Three Palo Alto City Council members are requesting that the state reconsider its requirement that the Bay Area roughly double the number of housing units in the next RHNA cycle. The letter, which argues the process is moving too fast and that the numbers are too aggressive, responds to a June 9 determination by HCD that the Bay Area has to plan for 441,176 units between 2023 and 2031.

Coronado's bid to lower its RHNA allocation failed after five San Diego County jurisdictions voted down the city's appeal, with 55 percent voting against Coronado. The city was assigned 1,001 new housing units, up 2,000 percent from the previous cycles.

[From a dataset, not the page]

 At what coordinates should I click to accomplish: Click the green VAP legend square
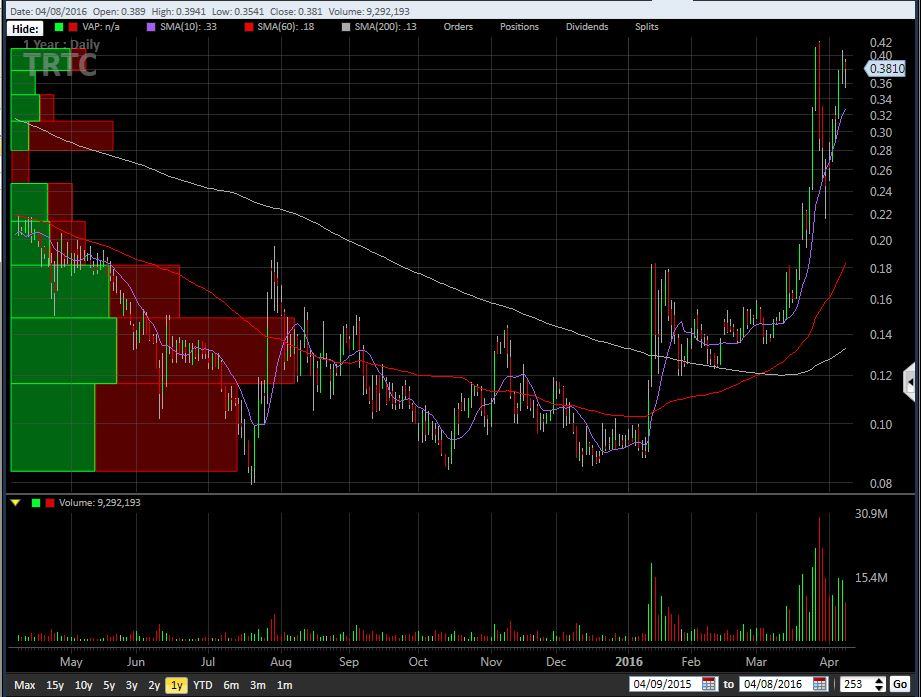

Sacramento County leaders dropped their plans to put a half-cent transportation sales tax on the November ballot after a poll showed the measure was unlikely to pass. Measure A was projected to raise $8 billion over 40 years for road and transit improvements. Officials cited the economic effects of the coronavirus pandemic and social unrest following police protests.
A controversial inspection plan for San Onofre's nuclear waste was given the green light by the California Coastal Commission. The approved inspection plan, which calls for 16 percent of the 73 storage containers to be inspected for cracks, means more than 1,700 tons of nuclear fuel will remain housed behind a seawall just off the coast.

Sacramento's housing authority has agreed to pay $7,500 for violating the Fair Housing Act under a settlement agreement with the U.S. Department of Housing and Urban Development. The agreement resolves allegations that staff acted unlawfully when they delayed installing grab bars in a unit in response to the tenant's request. Agency employees will undergo mandatory training on fair housing as part of the agreement.

In a blow to the Trump administration, a federal district court judge ruled that California's cap-and-trade agreement with Canada's Quebec province is constitutional. The decision said the Trump administration had "failed to identify a clear and express foreign policy that directly conflicts with California's cap-and-trade program." The agreement between California and Quebec to link markets that aim to cut greenhouse gas emissions dates back to 2013.